(Supplied text):
Norwegian digital bank

Bank Norwegian is a Norwegian digital bank which provides loans, credit cards and savings accounts to consumers. The company was founded in November 2007 and is headquartered at Fornebu, Norway. It has customers in Norway, Sweden, Denmark, Finland, Germany and Spain. Bank Norwegian cooperates with Norwegian Air Shuttle ASA on their loyalty program in selected markets. In 2021, the bank had more than 1.7 million customers.

== History ==
In May 2007, Norwegian announced that they planned to enter the banking sector, with Erik Jensen as CEO of the new company, Bank Norwegian. Jensen was previously CEO of yA Bank og Forsikring AS (yA Bank and Insurance). In September 2007, Bank Norwegian received a commercial bank operating license from the Norwegian Ministry of Finance. In October 2007 Norwegian announced that they planned to start a combined credit and bonus card program (Norwegian Reward) with up to 20% bonus for international flights and 1% of the purchase price on all credit purchases. The bank began providing services in Sweden in May 2013 and in Denmark and Finland in December 2015. On 19 August 2019, Bank Norwegian's parent company Bank Norwegian ASA (Previously Norwegian Finans Holding ASA) announced that Norwegian Air Shuttle had sold its entire shareholding in the company to Cidron Xingu Limited. Bank Norwegian was listed on the Oslo Stock Exchange from 17 June 2016.

In November 2021, Nordax Bank AB completed acquisition of Bank Norwegian after a bidding process, and the company was delisted from the Oslo Stock Exchange on 15 November 2021. On 30 November, the merger between the two banks was completed. Jacob Lundblad is the current CEO.

(Record set):
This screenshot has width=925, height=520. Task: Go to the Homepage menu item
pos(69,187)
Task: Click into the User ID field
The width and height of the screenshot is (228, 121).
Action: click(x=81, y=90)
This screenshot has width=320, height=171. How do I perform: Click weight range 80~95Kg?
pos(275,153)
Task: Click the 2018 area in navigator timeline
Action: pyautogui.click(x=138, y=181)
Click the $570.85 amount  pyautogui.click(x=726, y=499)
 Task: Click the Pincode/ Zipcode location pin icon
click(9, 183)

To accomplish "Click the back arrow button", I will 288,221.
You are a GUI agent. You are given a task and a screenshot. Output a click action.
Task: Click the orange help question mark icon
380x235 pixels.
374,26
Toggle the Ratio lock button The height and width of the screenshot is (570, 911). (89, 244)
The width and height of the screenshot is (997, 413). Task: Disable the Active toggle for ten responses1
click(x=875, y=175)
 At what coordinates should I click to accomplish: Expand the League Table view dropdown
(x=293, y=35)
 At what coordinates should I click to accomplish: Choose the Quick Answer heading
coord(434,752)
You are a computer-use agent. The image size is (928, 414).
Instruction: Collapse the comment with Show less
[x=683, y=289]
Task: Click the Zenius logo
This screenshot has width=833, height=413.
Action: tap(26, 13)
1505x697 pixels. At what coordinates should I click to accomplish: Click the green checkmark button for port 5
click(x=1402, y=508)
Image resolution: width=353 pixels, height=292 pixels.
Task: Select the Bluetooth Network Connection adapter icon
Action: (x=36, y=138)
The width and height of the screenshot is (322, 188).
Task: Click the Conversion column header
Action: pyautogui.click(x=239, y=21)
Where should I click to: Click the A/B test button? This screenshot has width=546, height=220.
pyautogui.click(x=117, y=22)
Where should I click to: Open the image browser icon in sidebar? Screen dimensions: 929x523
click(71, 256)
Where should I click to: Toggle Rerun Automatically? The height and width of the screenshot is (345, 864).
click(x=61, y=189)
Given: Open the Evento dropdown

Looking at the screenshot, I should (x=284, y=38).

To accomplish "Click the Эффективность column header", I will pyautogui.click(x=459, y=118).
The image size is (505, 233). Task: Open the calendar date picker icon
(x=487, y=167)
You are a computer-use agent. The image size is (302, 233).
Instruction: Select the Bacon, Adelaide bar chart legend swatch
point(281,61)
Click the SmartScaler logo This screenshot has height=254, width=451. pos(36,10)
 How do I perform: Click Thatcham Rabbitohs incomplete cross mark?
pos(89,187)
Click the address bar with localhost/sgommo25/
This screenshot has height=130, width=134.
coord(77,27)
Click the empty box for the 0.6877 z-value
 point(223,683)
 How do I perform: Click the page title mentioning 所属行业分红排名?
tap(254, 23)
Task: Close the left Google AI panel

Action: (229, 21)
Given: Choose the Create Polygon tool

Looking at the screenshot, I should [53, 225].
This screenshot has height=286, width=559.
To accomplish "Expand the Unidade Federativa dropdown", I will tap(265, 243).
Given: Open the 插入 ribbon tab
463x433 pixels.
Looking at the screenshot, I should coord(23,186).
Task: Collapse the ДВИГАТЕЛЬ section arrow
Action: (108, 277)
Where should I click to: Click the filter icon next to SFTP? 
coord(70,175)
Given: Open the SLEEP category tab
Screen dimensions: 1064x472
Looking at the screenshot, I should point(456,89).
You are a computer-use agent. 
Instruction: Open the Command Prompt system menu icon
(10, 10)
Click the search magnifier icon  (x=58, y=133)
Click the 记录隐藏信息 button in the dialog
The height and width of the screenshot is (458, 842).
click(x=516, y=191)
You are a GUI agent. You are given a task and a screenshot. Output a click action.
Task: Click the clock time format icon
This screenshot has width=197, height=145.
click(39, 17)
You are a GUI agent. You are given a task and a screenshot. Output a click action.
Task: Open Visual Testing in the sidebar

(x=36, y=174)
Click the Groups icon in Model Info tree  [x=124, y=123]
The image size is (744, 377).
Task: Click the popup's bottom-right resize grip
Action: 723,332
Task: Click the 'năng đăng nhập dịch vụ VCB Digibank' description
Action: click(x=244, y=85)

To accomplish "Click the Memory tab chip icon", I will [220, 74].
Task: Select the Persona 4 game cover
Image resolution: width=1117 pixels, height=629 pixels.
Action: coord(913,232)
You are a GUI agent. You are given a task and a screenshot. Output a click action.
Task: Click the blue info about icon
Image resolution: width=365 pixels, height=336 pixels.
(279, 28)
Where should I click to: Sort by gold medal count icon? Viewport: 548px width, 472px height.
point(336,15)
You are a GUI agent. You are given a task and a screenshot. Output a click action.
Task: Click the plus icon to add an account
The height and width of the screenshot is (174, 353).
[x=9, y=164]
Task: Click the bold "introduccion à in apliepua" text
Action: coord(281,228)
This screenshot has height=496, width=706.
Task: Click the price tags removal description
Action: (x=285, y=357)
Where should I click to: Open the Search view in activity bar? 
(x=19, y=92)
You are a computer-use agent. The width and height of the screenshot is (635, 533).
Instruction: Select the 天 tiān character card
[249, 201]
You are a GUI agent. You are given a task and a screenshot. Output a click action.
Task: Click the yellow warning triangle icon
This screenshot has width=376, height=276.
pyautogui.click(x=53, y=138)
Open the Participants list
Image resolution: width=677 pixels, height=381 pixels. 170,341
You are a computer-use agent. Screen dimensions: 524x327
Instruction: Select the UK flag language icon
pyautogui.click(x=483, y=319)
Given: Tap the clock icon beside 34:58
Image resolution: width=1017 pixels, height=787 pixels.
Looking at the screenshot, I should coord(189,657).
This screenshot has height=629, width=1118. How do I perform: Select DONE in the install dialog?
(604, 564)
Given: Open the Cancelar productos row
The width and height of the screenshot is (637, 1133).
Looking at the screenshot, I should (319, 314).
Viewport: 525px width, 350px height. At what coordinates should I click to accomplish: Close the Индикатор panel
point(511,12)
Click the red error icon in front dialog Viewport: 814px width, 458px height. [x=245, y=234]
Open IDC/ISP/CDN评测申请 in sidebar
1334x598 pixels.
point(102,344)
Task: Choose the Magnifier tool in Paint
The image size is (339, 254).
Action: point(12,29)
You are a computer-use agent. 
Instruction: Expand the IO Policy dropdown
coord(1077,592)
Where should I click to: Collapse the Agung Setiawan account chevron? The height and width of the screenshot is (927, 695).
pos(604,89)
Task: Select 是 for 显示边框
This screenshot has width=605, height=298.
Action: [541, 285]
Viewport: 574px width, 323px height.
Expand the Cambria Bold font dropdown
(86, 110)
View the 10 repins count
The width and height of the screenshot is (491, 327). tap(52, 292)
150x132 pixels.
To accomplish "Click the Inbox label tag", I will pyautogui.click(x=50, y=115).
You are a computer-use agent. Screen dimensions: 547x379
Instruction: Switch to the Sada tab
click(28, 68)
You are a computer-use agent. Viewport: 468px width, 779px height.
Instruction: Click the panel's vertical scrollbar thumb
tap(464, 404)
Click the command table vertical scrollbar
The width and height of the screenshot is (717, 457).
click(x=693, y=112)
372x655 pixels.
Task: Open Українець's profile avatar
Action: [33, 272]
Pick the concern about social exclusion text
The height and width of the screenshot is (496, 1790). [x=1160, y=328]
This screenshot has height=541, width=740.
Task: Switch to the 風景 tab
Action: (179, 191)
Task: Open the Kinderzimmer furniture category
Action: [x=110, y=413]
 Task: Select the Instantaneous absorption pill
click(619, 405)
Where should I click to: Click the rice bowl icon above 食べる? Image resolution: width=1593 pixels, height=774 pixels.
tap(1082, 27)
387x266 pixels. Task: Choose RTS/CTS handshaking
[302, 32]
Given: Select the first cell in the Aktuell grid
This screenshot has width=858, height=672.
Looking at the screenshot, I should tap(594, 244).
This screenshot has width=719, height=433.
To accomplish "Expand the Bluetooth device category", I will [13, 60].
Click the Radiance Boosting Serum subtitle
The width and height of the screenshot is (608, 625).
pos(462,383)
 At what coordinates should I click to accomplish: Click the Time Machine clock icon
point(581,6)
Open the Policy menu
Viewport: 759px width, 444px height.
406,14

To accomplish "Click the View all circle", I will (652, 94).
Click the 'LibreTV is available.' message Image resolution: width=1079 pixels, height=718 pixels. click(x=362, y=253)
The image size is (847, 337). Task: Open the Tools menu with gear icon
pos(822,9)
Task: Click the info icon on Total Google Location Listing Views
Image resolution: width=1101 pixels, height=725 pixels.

(What is required): Revise the part of the Bank Norwegian text that opens with the words containing "Bank Norwegian is" and closes with "1.7 million customers.", replacing "Fornebu" with "Lysaker". The listing is separate material with no connection to the Bank Norwegian text.

(Answer below):
Bank Norwegian is a Norwegian digital bank which provides loans, credit cards and savings accounts to consumers. The company was founded in November 2007 and is headquartered at Lysaker, Norway. It has customers in Norway, Sweden, Denmark, Finland, Germany and Spain. Bank Norwegian cooperates with Norwegian Air Shuttle ASA on their loyalty program in selected markets. In 2021, the bank had more than 1.7 million customers.